O deputado estadual Manuel Rocha (União Brasil), presidente da Comissão de Agricultura e Política Rural da Assembleia Legislativa da Bahia (ALBA), expressou nesta segunda-feira (26) apoio aos produtores de cacau do Sul da Bahia que organizam protestos contra a queda acentuada no preço do fruto e o aumento das importações de cacau africano, que, segundo os agricultores, têm pressionado ainda mais o mercado interno e ameaçado a sobrevivência econômica de milhares de famílias que dependem da cultura cacaueira na região.

Rocha destacou que a situação dos cacaueiros no estado evidencia “um cenário de desassistência que precisa ser enfrentado com urgência pelo poder público”. Segundo ele, a Bahia é uma das regiões mais tradicionais na produção do cacau e tem grande potencial produtivo, mas os produtores enfrentam hoje dificuldades severas com preços em queda e concorrência externa desleal.

“Os produtores do Sul da Bahia precisam ser ouvidos. A queda do preço e a pressão competitiva das importações desorganizadas ameaçam não apenas a economia rural, mas a própria identidade de uma região que vive do cacau há décadas. É preciso que o Estado, em vez de apenas assistir à angústia dos agricultores, tome medidas concretas de apoio, estímulo e regulação do setor”, afirmou Manuel Rocha.

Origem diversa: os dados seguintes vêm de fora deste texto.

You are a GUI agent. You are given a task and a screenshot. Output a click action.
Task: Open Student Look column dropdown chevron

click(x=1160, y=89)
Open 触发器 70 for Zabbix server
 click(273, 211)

Para o deputado, a crise atual reflete “falhas estruturais” no apoio governamental à cadeia cacaueira, uma cultura que historicamente já enfrentou desafios, como a devastação pela vassoura-de-bruxa e flutuações de mercado ao longo de décadas, e que hoje carece de políticas consistentes de fomento, organização de mercado e estímulo à produção de maior valor agregado .

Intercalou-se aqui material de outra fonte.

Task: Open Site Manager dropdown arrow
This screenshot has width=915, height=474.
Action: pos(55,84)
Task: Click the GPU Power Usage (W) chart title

Manuel Rocha criticou a postura de “inércia” do governo estadual em relação à grave situação dos cacauicultores. Para ele, a Bahia precisa de ações que promovam não apenas a produção, mas também a valorização do produto no mercado interno e externo.

“O cacau baiano merece atenção prioritária. Nosso governo deve estar ao lado do produtor, defendendo políticas que fortaleçam a cadeia produtiva, garantam preços justos e criem condições competitivas para nossos agricultores. Não podemos aceitar que a inércia administrativa deixe o setor à mercê de pressões externas e desigualdades estruturais”, afirmou Rocha.